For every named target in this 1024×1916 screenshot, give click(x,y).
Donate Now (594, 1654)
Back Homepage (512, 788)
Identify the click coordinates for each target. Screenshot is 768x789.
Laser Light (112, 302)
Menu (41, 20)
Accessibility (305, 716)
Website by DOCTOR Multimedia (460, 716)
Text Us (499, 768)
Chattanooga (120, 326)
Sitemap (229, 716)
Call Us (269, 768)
================================
**TASK TO COMPLETE:** Rescale the lines above by writing all of them out again, including the ones that give instructions, with every coordinate in the answers multiplied by 2.5 and rounded to a whole number, halves rounded up. Keep all other numbers as they are.

**EXERCISE ANSWER:**
For every named target in this 1024×1916 screenshot, give click(x,y).
Donate Now (1485, 4135)
Back Homepage (1280, 1970)
Identify the click coordinates for each target. Screenshot is 768x789.
Laser Light (280, 755)
Menu (103, 50)
Accessibility (763, 1790)
Website by DOCTOR Multimedia (1150, 1790)
Text Us (1248, 1920)
Chattanooga (300, 815)
Sitemap (573, 1790)
Call Us (673, 1920)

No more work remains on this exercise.